Determine the number of ways you can make exactly \(\$200\) using exactly \(1000\) coins if each coin is a quarter, a dime, or a nickel.
Let \(q\) represent the number of quarters, \(d\) represent the number of dimes and \(n\) represent the number of nickels.
From the information given in the problem, we have \[\begin{align*} q +d+n &= 1000\\ 25q + 10d + 5n &= 20\,000\end{align*}\] Dividing equation \((2)\) by \(5\), we obtain \[\begin{align*} 5q + 2d + n &= 4000 \end{align*}\] Subtracting equation \((1)\) from equation \((3)\), we obtain: \(4q + d = 3000\).
Thus, we need to solve the linear Diophantine equation \(4q + d = 3000\).
By inspection, one solution to \(4q + d = 3000\) is \(q = 0\), \(d=3000\).
Therefore, the complete solution is
\(q = 0 + (\frac{1}{1})k = k\) and
\(d = 3000 - (\frac{4}{1})k = 3000
-4k\), where \(k\) is any
integer.
Since \(q+d+n = 1000\), we have \(n = 1000 - q-d = 1000 - k - (3000-4k) = 3k - 2000\).
Since \(q, d\) and \(n\) represent coins, we also have the constraints \(q\geq 0\), \(d\geq 0\), and \(n\geq 0\).
Since \(q\geq 0\) and \(q=k\), we have \(k \geq 0\).
Since \(d\geq 0\) and \(d = 3000 - 4k\), we have \(3000-4k \geq 0\). Solving, we find that \(4k \leq 3000\), and thus \(k\leq 750\).
Since \(n\geq 0\) and \(n=3k-2000\), we have \(3k-2000 \geq 0\).
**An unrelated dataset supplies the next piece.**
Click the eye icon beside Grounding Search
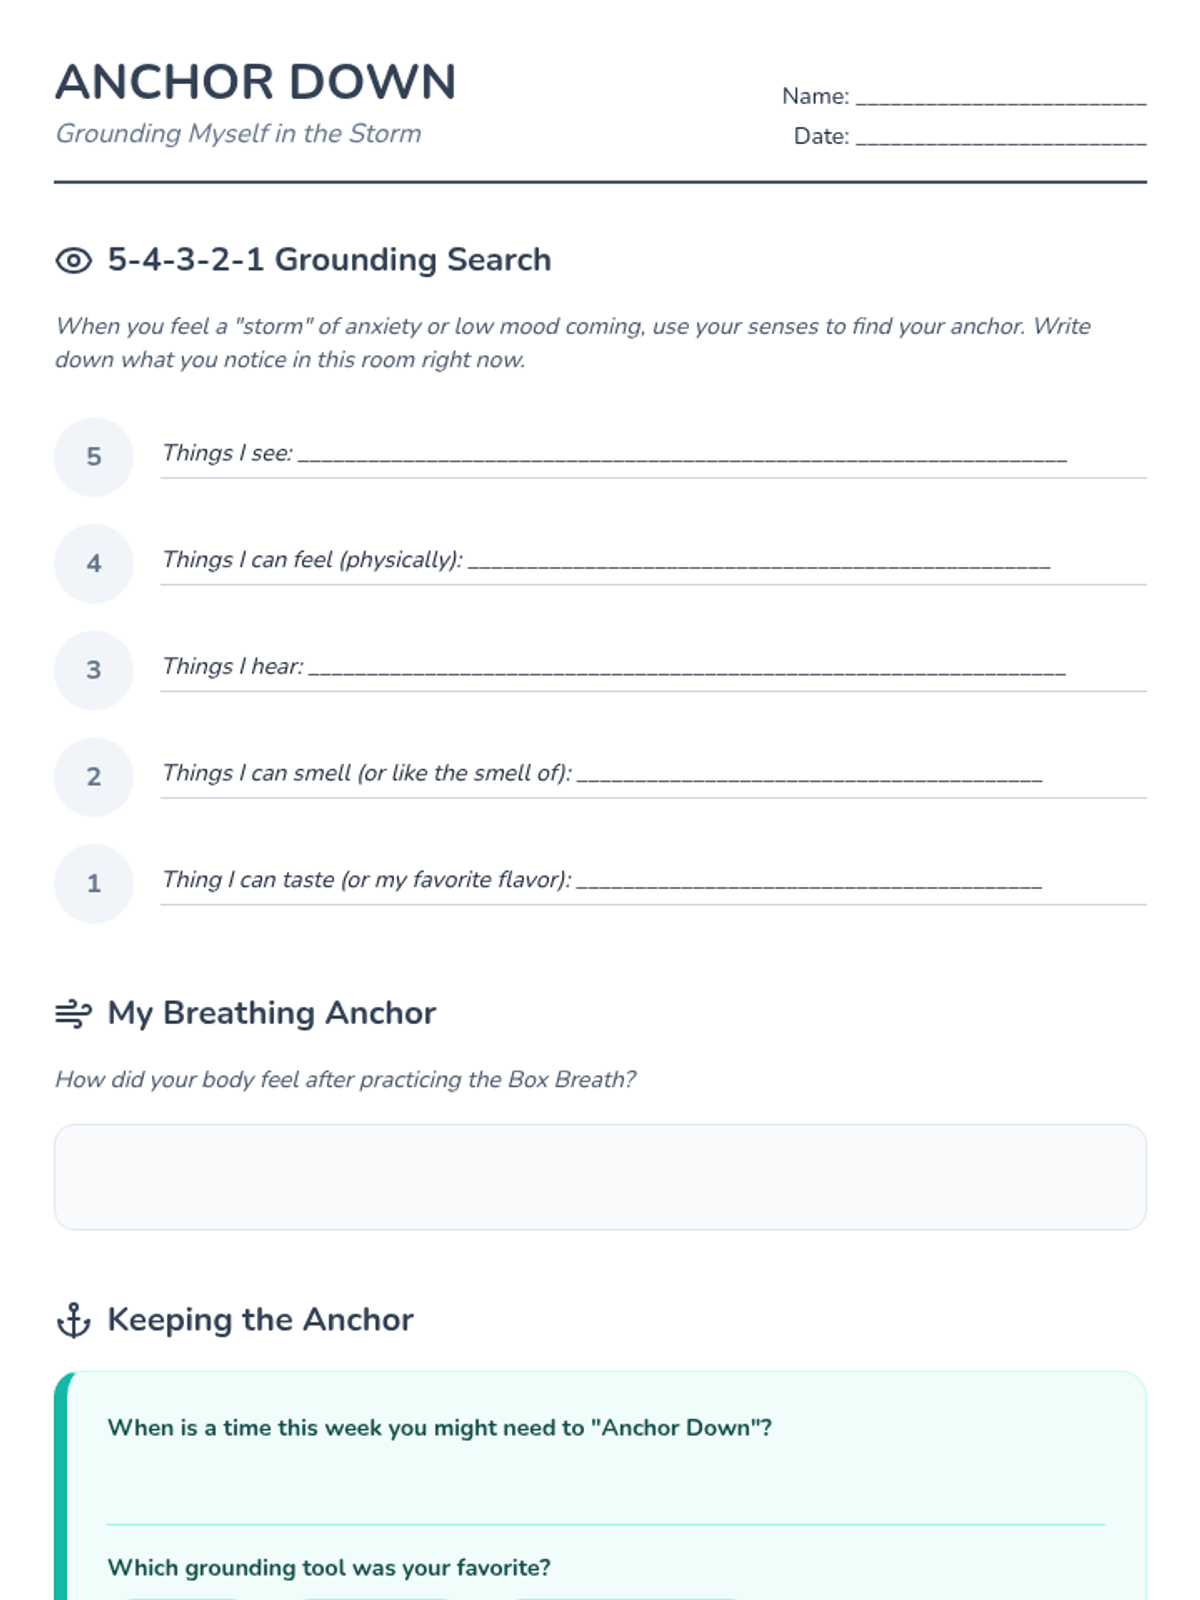The width and height of the screenshot is (1200, 1600). (73, 260)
Solving, we find that \(3k \geq 2000\), and thus \(k\geq 666.\bar{6}\). Since \(k\) must be an integer, we need \(k\geq 667\).
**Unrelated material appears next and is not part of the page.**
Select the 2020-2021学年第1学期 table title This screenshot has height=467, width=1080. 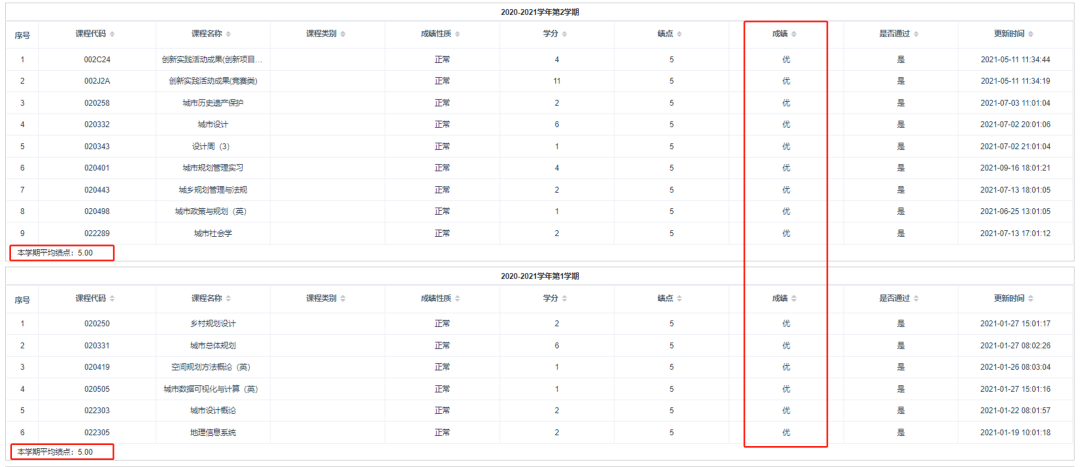coord(540,276)
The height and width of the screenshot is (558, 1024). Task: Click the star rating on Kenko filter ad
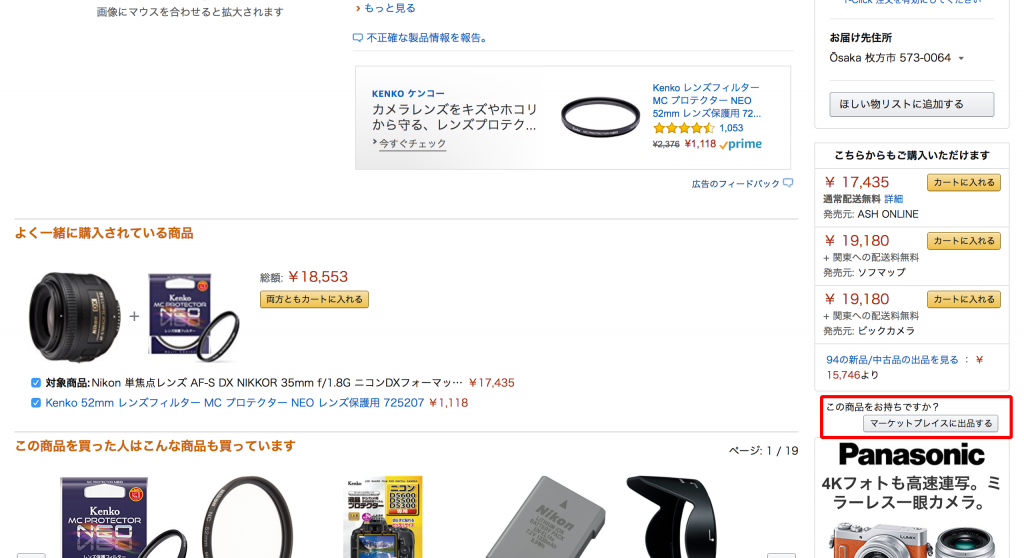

Thus, \(667\leq k \leq 750\).
Therefore, there are \(750-667 + 1 = 84\) ways to make exactly \(\$200\) using exactly \(1000\) coins if each is a quarter, dime, or a nickel.
Let \(a\), \(b\), and \(c\) be positive integers and consider the linear Diophantine equation \(ax+by=c\). Show that the number of non-negative integer solutions to this equation cannot exceed \(\dfrac{c}{a}\) or \(\dfrac{c}{b}\).
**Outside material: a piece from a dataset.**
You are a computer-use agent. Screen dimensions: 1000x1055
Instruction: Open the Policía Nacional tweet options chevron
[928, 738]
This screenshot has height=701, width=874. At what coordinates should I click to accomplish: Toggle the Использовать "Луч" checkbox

Solutions to the linear Diophantine equation \(ax+by = c\) correspond to points on the line \(y = -\dfrac{a}{b}x + \dfrac{c}{b}\).
This line has slope \(-\dfrac{a}{b}\) and \(y\)-intercept \(\dfrac{c}{b}\).
We can find the \(x\)-intercept of this line by setting \(y=0\) and solving for \(x\): \[0 = -\dfrac{a}{b}x + \dfrac{c}{b} \implies \dfrac{a}{b}x = \frac{c}{b} \implies x = \frac{cb}{ab} = \frac{c}{a}\]
Therefore, this line has \(x\)-intercept \(\dfrac{c}{a}\).
The graph of this line looks something like this:
Notice that the non-negative solutions to the linear Diophantine equation \(ax+by = c\) are exactly the integer points that lie on the line segment from \(\left(0,\frac{c}{b}\right)\) to \(\left(\frac{c}{a},0\right)\). How many of these points can there be?
Since \(0\leq x \leq \dfrac{c}{a}\), there are at most \(\dfrac{c}{a}\) such points.
Likewise, since \(0\leq y \leq \dfrac{c}{b}\), there are at most \(\dfrac{c}{b}\) such points.
Therefore, the number of integer solutions to the linear Diophantine equation \(ax+by=c\) with \(x\geq 0\) and \(y\geq0\) cannot exceed \(\dfrac{c}{a}\) or \(\dfrac{c}{b}\)